When Constantine Cavafy died on 29 April 1933, his 70th birthday, his work was little known beyond Greece and Alexandria, where he spent most of his life. In 1935, with the publication of the first substantial collection of his poems, he began to receive the critical attention his genius merited. His foremost, lasting admirer was another great Greek poet, George Seferis, who observed: "Outside his poetry Cavafy does not exist."

That was in 1946, when several of Cavafy's friends and acquaintances were still alive. Yet the remark is not a harsh one, because the artist he was referring to was the least self-assertive of men. He worked for 30 years as a civil servant in the ministry of irrigation, sometimes making extra money as a broker in the Alexandria stock exchange. His lovers, golden youths who needed money to buy clothes, have all disappeared into the nameless history that accounts for the majority of the human race.

He was fluent in three languages besides his own – English, French and Italian – and enjoyed reading detective stories when he wasn't immersed in the classic Greek and Latin texts that had captured his quizzical and ironic imagination from an early age. In his 60s, he described himself, aptly, as a "poet-historian" and a "poet-novelist".

Daniel Mendelsohn, the latest of his many translators, has had access to Cavafy's 30 unfinished poems and four fragmentary pieces. This beautifully produced book is therefore as complete an edition as one can expect. Mendelsohn's scholarship is formidable. He produces mini-biographies of the emperors, mystics and martyrs who populate the ancient civilisation Cavafy captures with such beguiling immediacy. No previous editor or translator has been so thorough. It could be said, with a certain accuracy, that Mendelsohn is a larger presence here than his unassuming subject. He takes slight issue with WH Auden, who said that Cavafy survives translation, as very few poets do. Auden counted the Alexandrian as one of his main influences, and knew what he was talking about. Mendelsohn argues that the poems are more lyrical, more musical in their original form. This may well be true, but it's not just a matter of coincidence that Cavafy's poetic voice sounds much the same in the renderings into French, by Marguerite Yourcenar, and the English versions of John Mavrogordato, Rae Dalven, and Edmund Keeley and Philip Sherrard.

Let me cite two versions of a single poem "One Night", which was started in 1907 and completed in 1916:

The room was cheap and sordid,
hidden above the suspect taverna.
From the window you could see the alley,
dirty and narrow. From below
came the voices of workmen
playing cards, enjoying themselves.

And there on that ordinary, plain bed
I had love's body, knew those intoxicating lips,
red and sensual,
red lips so intoxicating
that now as I write, after so many years,
in my lonely house, I'm drunk with passion again.

That was by Keeley and Sherrard, writing under the benign guidance of the foremost expert on Cavafy, George Savidis.
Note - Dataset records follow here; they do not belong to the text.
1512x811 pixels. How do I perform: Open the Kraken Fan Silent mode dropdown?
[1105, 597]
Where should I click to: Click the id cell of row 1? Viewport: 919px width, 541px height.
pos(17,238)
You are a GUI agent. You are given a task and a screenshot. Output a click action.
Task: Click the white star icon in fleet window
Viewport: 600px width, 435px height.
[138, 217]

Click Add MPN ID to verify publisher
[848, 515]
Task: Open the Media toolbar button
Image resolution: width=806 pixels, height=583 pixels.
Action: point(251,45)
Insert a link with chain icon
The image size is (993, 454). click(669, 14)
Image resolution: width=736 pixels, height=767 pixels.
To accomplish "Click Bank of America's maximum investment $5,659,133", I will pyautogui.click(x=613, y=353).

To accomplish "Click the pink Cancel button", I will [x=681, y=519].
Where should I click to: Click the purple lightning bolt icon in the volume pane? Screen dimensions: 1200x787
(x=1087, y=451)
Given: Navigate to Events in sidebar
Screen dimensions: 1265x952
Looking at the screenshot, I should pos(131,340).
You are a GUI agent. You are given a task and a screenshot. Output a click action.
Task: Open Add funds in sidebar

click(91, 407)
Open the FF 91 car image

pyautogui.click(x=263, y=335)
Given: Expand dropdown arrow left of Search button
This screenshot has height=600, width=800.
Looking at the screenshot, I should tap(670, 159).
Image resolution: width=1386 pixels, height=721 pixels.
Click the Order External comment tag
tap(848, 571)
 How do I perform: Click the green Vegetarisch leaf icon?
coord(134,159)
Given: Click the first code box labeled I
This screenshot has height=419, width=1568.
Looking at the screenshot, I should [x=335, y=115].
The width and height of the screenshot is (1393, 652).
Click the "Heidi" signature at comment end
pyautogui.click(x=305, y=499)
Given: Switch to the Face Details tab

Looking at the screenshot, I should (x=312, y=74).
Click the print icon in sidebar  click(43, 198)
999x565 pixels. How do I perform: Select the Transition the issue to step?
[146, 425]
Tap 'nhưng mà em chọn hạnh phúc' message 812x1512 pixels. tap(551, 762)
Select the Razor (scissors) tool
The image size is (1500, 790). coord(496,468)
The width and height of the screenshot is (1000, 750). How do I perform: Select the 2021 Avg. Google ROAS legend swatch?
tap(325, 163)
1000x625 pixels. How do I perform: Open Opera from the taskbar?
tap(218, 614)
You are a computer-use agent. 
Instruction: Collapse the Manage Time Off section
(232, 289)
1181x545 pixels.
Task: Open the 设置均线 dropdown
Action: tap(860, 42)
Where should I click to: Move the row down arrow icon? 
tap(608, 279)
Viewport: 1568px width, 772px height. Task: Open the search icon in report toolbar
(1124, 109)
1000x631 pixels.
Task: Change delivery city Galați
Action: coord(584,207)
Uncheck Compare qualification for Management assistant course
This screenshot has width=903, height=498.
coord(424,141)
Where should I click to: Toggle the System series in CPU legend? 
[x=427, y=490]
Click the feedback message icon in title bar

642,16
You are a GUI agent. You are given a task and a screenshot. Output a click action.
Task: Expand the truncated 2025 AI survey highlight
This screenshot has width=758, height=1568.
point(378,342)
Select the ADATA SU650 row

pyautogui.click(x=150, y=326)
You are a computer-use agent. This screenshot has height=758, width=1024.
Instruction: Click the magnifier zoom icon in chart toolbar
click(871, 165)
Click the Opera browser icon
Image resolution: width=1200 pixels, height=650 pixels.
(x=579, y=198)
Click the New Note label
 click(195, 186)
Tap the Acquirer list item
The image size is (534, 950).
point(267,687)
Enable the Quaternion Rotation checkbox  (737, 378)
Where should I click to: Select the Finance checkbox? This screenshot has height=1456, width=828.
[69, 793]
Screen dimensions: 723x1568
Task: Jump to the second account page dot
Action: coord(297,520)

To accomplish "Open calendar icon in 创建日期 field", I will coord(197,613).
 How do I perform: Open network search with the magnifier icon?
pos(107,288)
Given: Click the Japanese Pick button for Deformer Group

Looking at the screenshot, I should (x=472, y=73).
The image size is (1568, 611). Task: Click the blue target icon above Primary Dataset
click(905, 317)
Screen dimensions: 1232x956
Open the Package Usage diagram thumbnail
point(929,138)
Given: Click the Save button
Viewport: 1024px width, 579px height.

And this is how Mendelsohn renders it:

The room was threadbare and tawdry,
hidden above that suspect restaurant.
From the window you could see the alley,
which was filthy and narrow. From below
came the voices of some laborers
who were playing cards and having a carouse.

And there in that common, vulgar bed
I had the body of love, I had the lips,
sensuous and rose-colored, of drunkenness –
the rose of such a drunkenness, that even now
as I write, after so many years have passed!,
in my solitary house, I am drunk again.

It could be that Mendelsohn is more accurate than Keeley and Sherrard, but it's their interpretation I prefer. Their ears are attuned to colloquial English, whereas Mendelsohn's aren't. "Having a carouse" is as ugly as it is daft. I can't recall ever having had one. They opt for "intoxicating", which suggests delirious happiness, rather than the unromantic "drunkenness" he uses. That interfering exclamation mark spoils the look as well as the felicitous melancholy of the poem, as Keeley and Sherrard understood. Their edition of the collected poems, published in 1975, remains unsurpassed.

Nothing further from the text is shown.